Sunday, January 18, 2015

Something new to explore: distinguishing the species of Paraleptophlebia (pronggilled mayflies)

My good friend in Sugar Hollow -- who is often ahead of me in doing research -- has drawn my attention to some interesting work in Knopp and Cormier (Mayflies: An Angler's study of Trout Water Ephemeroptera, pp. 268-269) on the nymphs of Paraleptophlebia (pronggilled mayflies: "Blue Quills" to fly fishermen).   They note that some gills have tracheation, others do not, and there are differences from species to species in the ratio of the length of the gill filaments (remember that Paraleptophlebia gills are "forked").  Thus, in the gill pictured here

the gill has tracheation, and the ratio seems to be 1:1, while in the gill pictured here,

while it too is tracheated, has a ratio that is closer to 1:3.  On the other hand, with the nymph in the photo at the top of the page, the gills lack tracheation, and the ratio is more like 1:5.

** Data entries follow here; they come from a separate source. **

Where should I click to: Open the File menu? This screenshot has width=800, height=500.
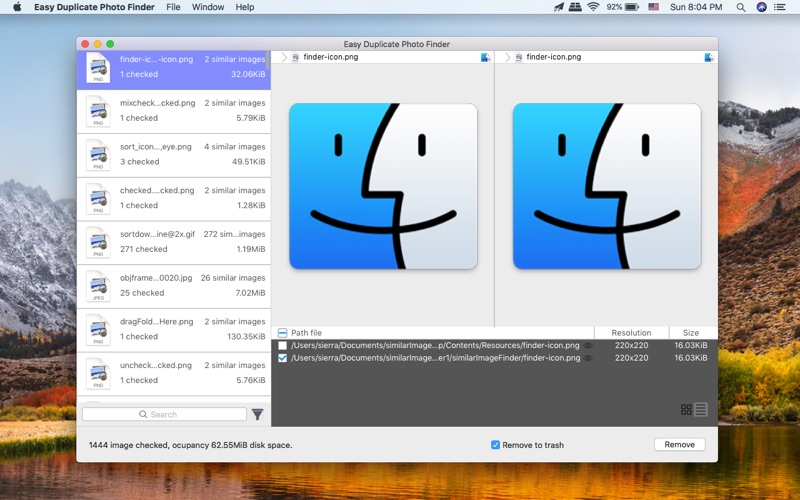(x=173, y=7)
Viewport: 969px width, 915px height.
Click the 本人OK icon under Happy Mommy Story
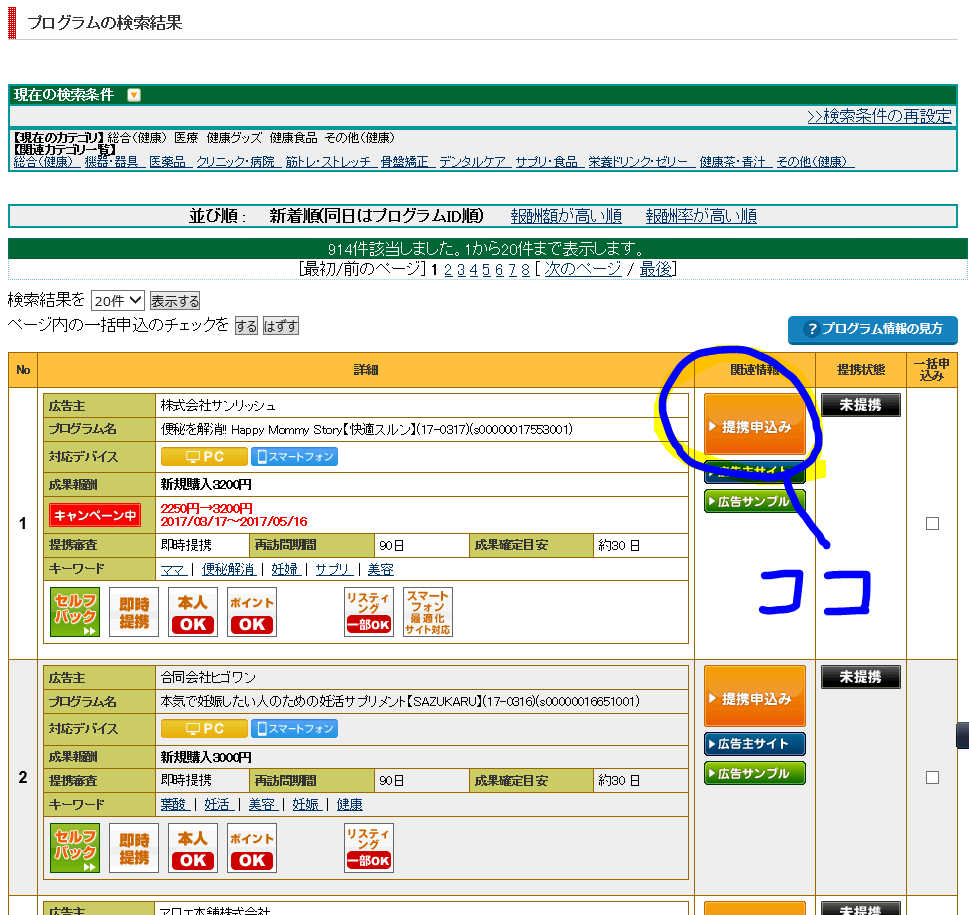[x=191, y=614]
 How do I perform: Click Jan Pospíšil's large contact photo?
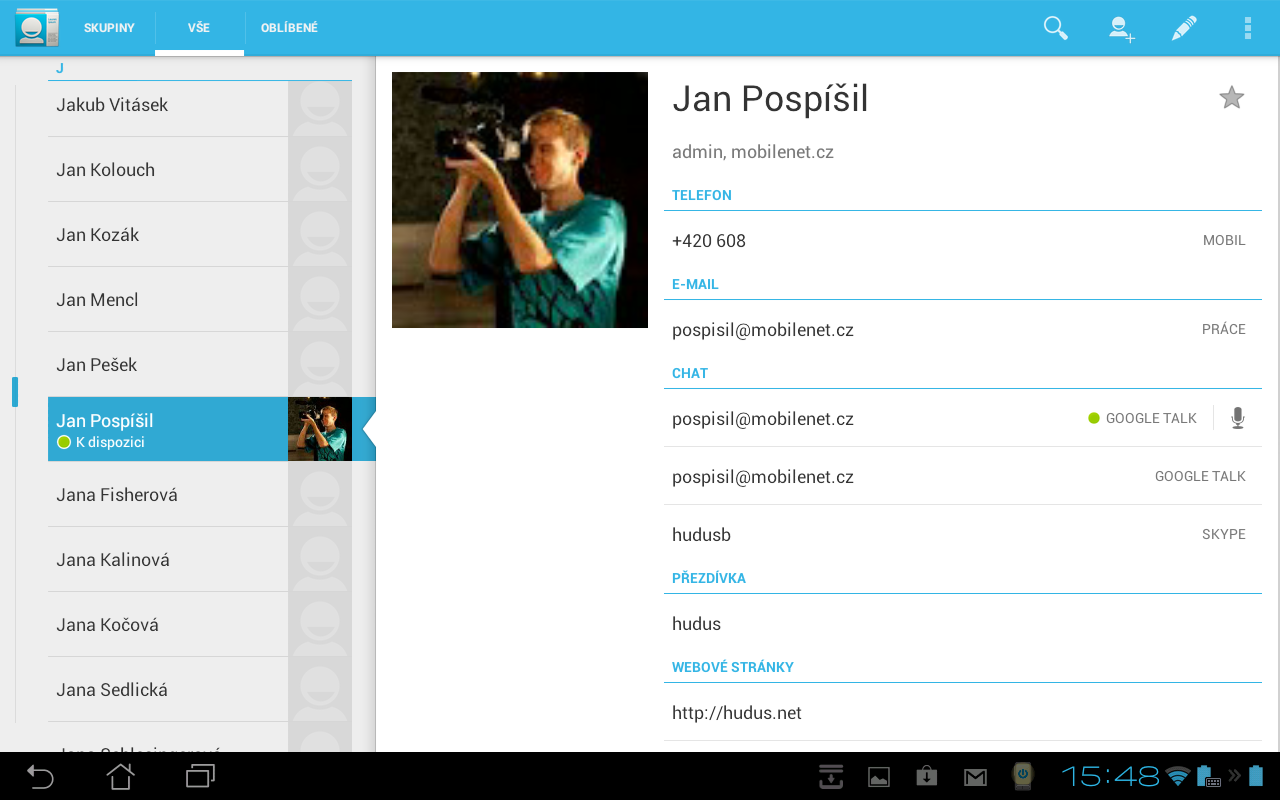tap(520, 200)
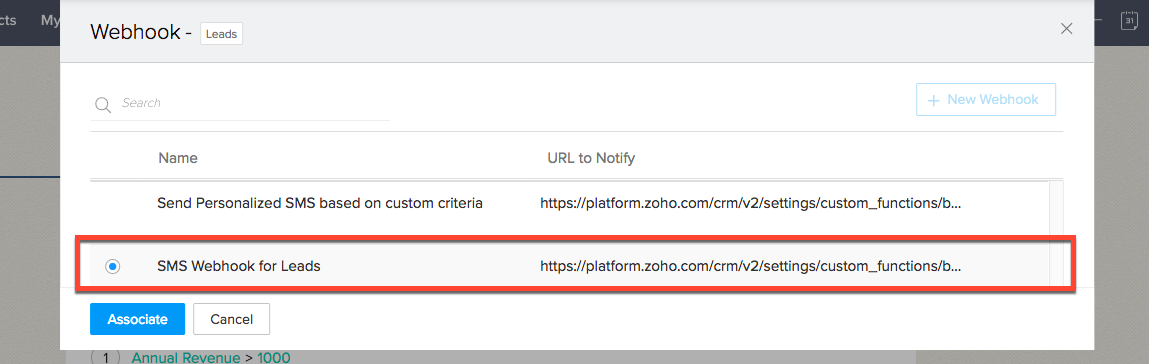Open the Annual Revenue criteria link

185,358
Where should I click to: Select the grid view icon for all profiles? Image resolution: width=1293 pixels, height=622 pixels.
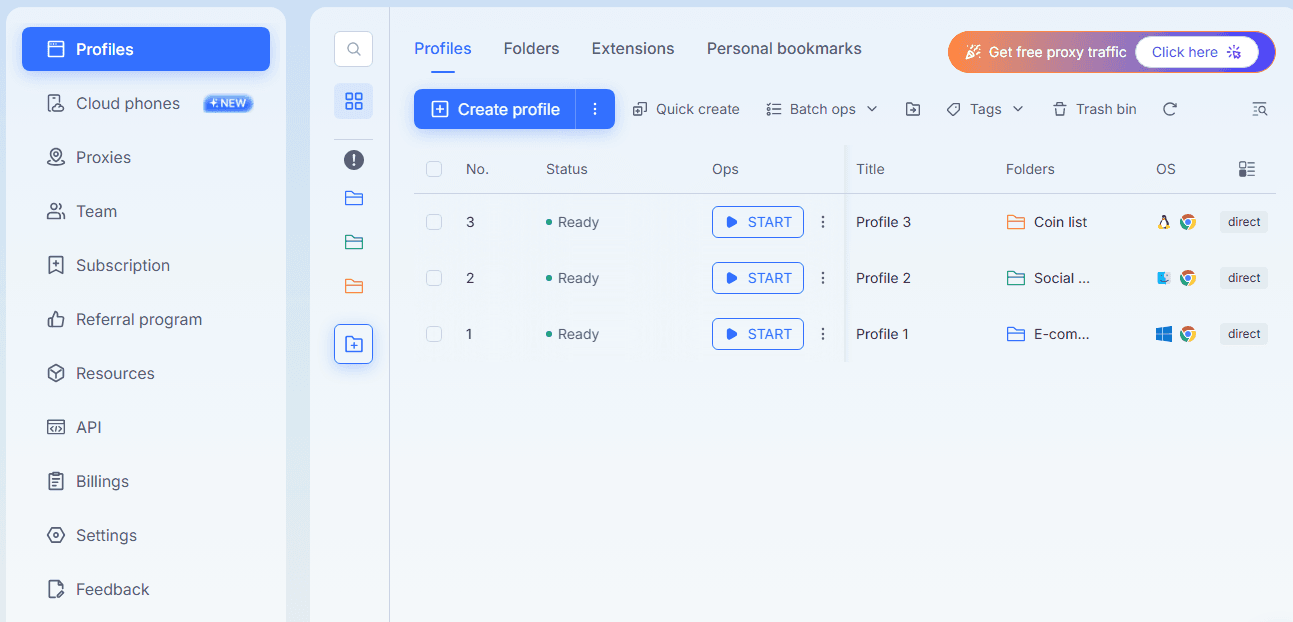(x=353, y=101)
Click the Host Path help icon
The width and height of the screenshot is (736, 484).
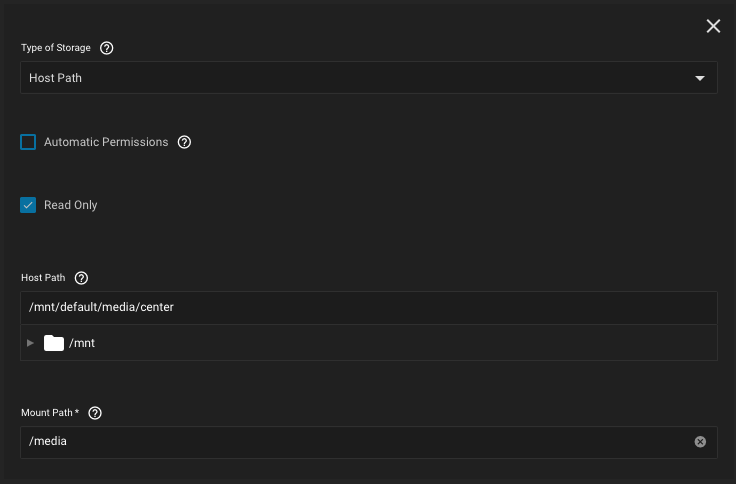[x=82, y=278]
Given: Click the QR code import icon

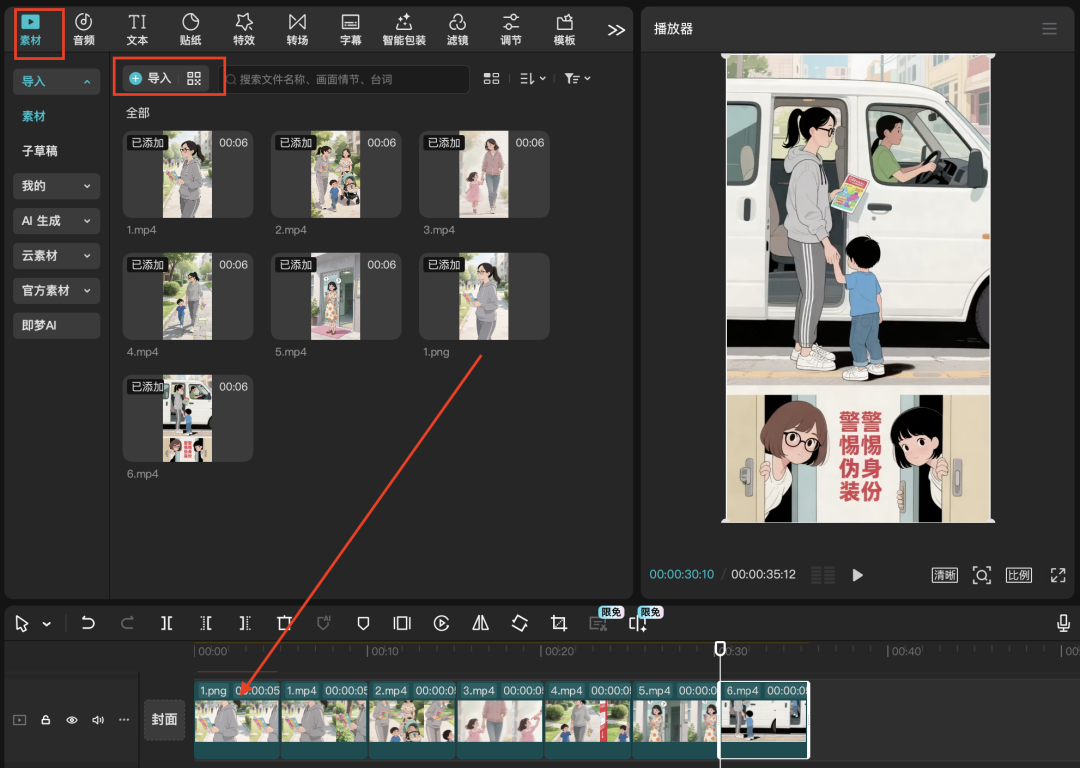Looking at the screenshot, I should (x=194, y=78).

Super!  We have something to go on when we look at our nymphs -- and this is Paraleptophlebia season.

Of the 11 nymphs studied by Knopp and Cormier, only four are found in Virginia: P. adoptiva, P. debilis, P. mollis, and P. guttata.  As I looked at my photos this morning, I was pretty sure that I spotted 3 of these species: adoptiva, mollis, and guttata.  Have a look.

P. adoptiva?

P. mollis?

P. guttata

P. adoptiva gills have tracheation with a ratio of 1:1.  Looks good.  P. mollis gills have tracheation with a ratio of 1:3, and the gills of P. guttata lack tracheation with a ratio of 1:5.  Got them!  I was very excited.  But then I read more.  There is another distinction to make: some nymphs have "spines" or "posterolateral projections" on abdominal segment 9 -- or 8 and 9 -- while others do not.   On P. adoptiva, such spines are absent, but they seem to be present on the nymphs that I've found.

The same is true for P. mollis -- i.e., no spines on the abdominal segments.  Unfortunately my P. mollis seems to have them on 9.

But I did have one spot of success.  P. guttata does have a spine on segment 9.  And while I'm not sure you can pick out in this photo

I could see it in my microscope view, so I hope you'll trust that it's there.

So where does that leave us?  Using the Knopp and Cormier observations, I'd say I've found at least 3 different Paraleptophlebias, so far, in our streams.  One is P. guttata.  The others -- while resembling P. adoptiva and P. mollis -- appear to be unidentifed (by me) at this point.  But then Beaty notes that we should leave Paraleptophlebia ID at the level of genus, with at least 8 different species confirmed in NC: adoptiva, assimilis, debilis, guttata, moerens, mollis, swannanoa, and volitans.  (Beaty, "The Ephemeroptera of North Carolina, p. 40)  There is, I take it, a "key" to the ID of some of these nymphs, but it's in a book that's not easy to find: J.D. Unzicker and P.H. Carlson, Aquatic Insects and Oligochaetes of North and South Carolina, 1982.  A trip to the university library might be in order.  In any event, we certainly have features to look for in the nymphs that we find in our various streams.  Let's see what I run into tomorrow.